# HW preventative



## Asten (Feb 1, 2015)

I had used Sentinel for YEARS and absolutely loved it with my small dogs. Now they've quit making it until further notice. So I'm wondering what you all use. I really prefer something that takes care of HW/Fleas/Ticks with a single monthly dose. I've read so many bad things about Trifexis that it scares me but that's what my vet has in stock. We're going for our 12 week vet visit with B'Elanna and annual exams for Sophie and Xavier this afternoon, and I'd love to get as many of your thoughts as possible before then. (I've read through several previous posts about trifexis but they're ~a year old. Looking for newer info.)


----------



## llombardo (Dec 11, 2011)

I purchased Trifexis, read reviews and brought it back. I just couldnt take a chance. Previously I used Scalibor collar for fleas and ticks and Heartguard for HW. Now I use invermticin and scalibor collars along with bug off garlic.


----------



## Magwart (Jul 8, 2012)

Advantage Multi takes care of almost all that you are looking for - excellent HW prevention, targets a broad range of intestinal worms (rounds, hooks, and whips), and offers good flea prevention (same as Advantage II).
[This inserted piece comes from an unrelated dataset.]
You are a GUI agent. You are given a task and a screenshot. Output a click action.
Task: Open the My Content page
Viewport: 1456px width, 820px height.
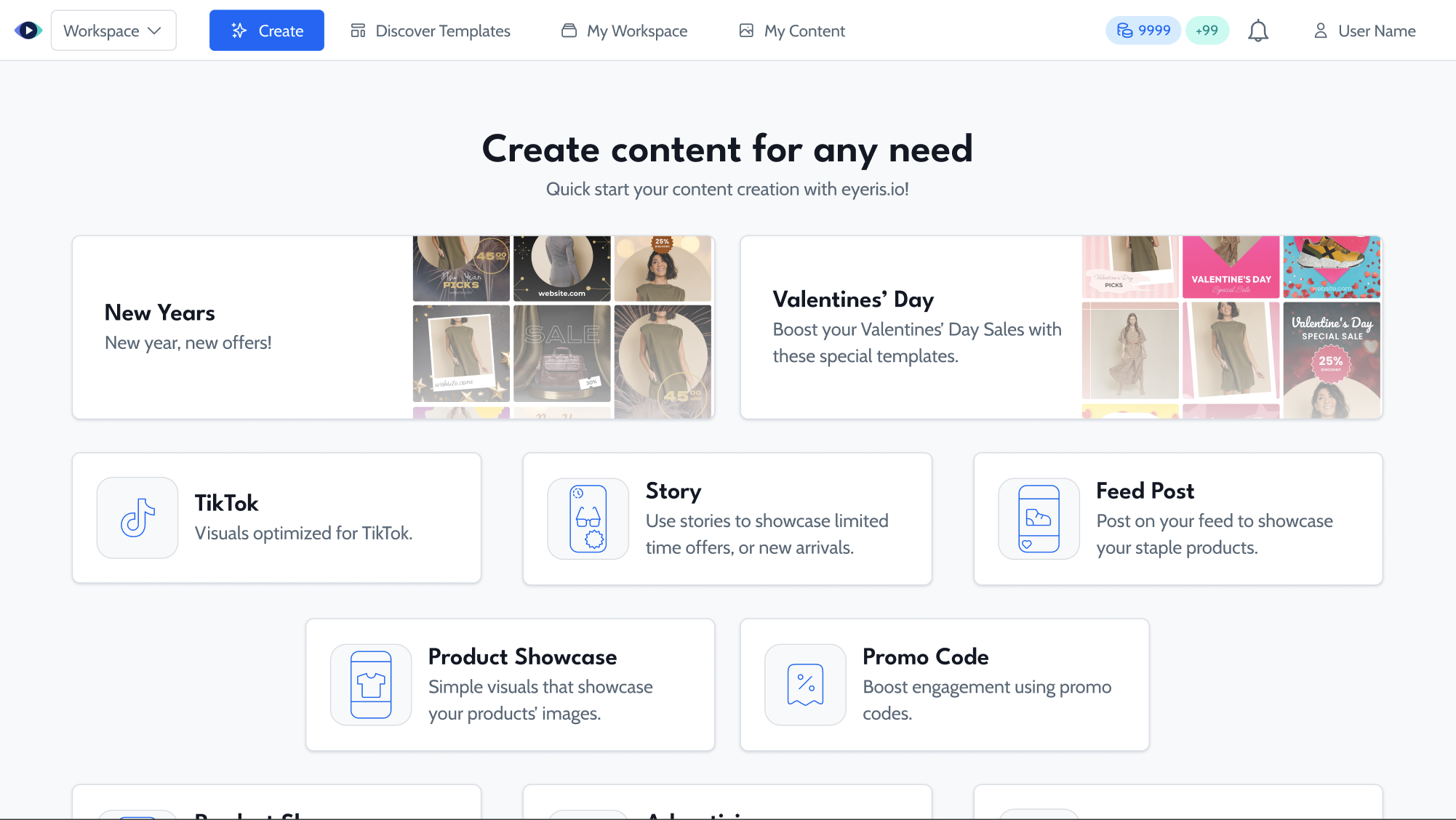pyautogui.click(x=792, y=31)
It's a topical, not a pill. It's more expensive than Sentinel, but less expensive than Trifexis (I pay about $80 for 6 mo. through KVsupply.com, with my vet's RX). It does not protect against ticks though.
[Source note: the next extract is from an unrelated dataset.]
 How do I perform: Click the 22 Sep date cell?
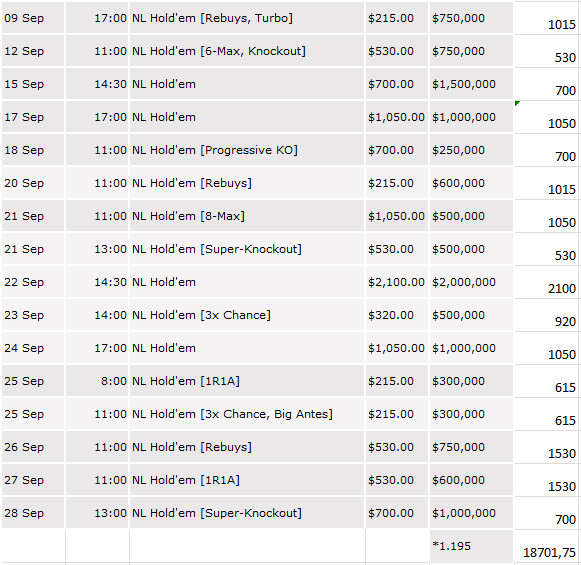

Iverheart Max (cheaper than Sentinel at about $28/6 mo.) is a pill with hw prevention and a broad dewormer, but you will have to purchase flea control separately, which is at least $60/6 mo., making it more expensive in combination. You could perhaps save money during the winter, if you don't have fleas year-round. It's a generic analog for Heartguard Plus. 

Revolution would give you flea and heartworm protection, but it's not labeled as an intestinal dewormer in dogs.
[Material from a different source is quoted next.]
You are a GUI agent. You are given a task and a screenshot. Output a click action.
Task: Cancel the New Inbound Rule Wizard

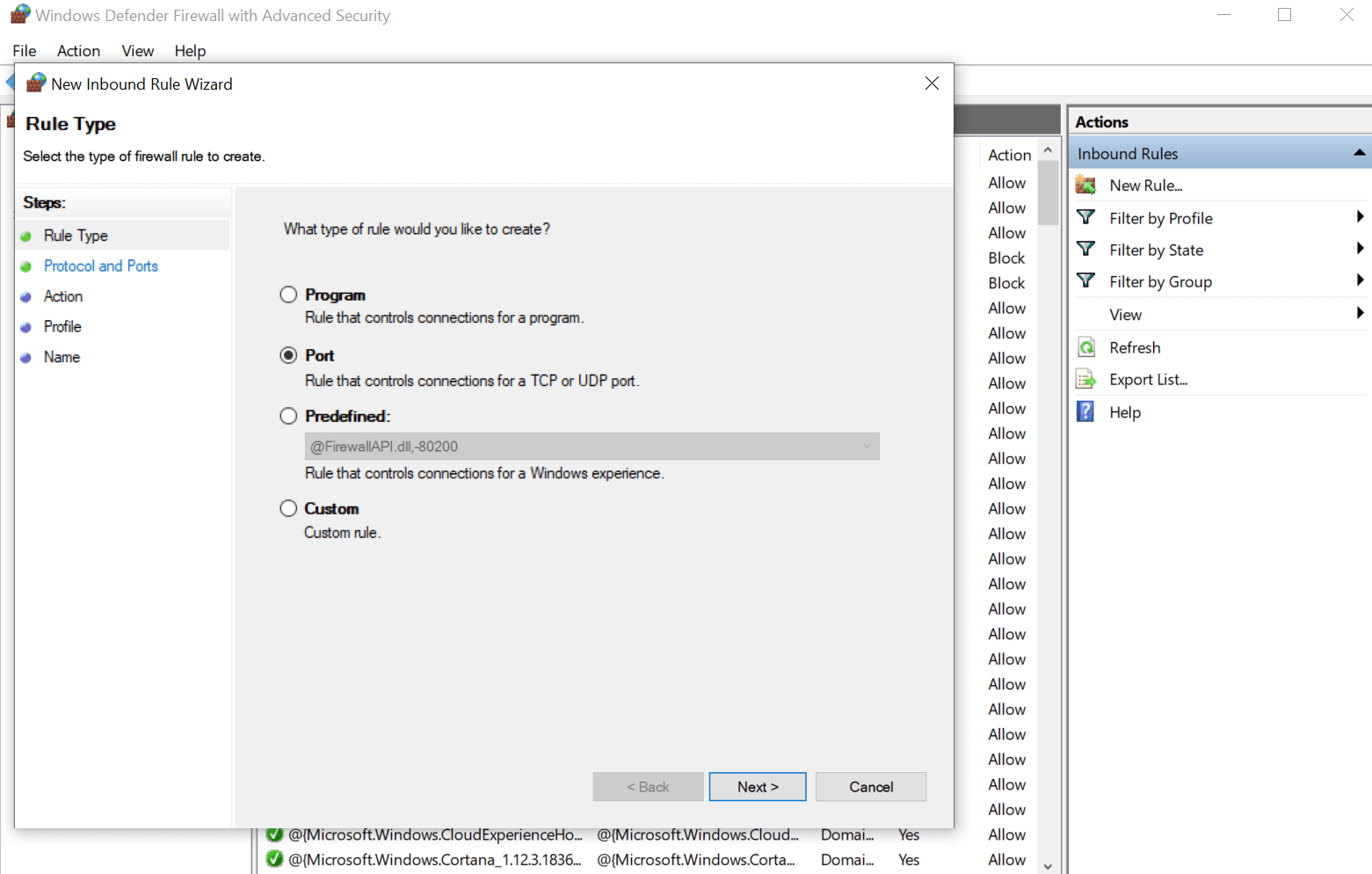(870, 787)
Keep in mind that you aren't limited to what your vet stocks. Just ask for a RX for whatever product does the things you want at the price you want, then order from a legitimate, Vet-VIPS-accredited online pharmacy (KV Supply, Valley Vet, Dr. Fosters & Smith). Mine doesn't stock Advantage Multi, but I prefer it to Trifexis because _SOME_ dogs appear to have reactions to Trifexis (there was an NPR news story about it last year that you may be able to dig up on their website).


----------



## Asten (Feb 1, 2015)

Hmm now I'm reading that Sentinel is available again, that it was an issue with Novartis's manufacturing plant and it was resolved a little over a year ago. So I'll be sticking with the usual 

Thank you all for the replies though! Magwart, I've seen several videos on youtube that show neurological reactions and other bad reactions to Trifexis  Definitely not worth the gamble in my eyes!


----------



## BARBIElovesSAILOR (Aug 11, 2014)

How much does sentinel cost for 6 months and does it just prevent heart worms or anything else?


----------



## Magwart (Jul 8, 2012)

BARBIElovesSAILOR said:


> How much does sentinel cost for 6 months and does it just prevent heart worms or anything else?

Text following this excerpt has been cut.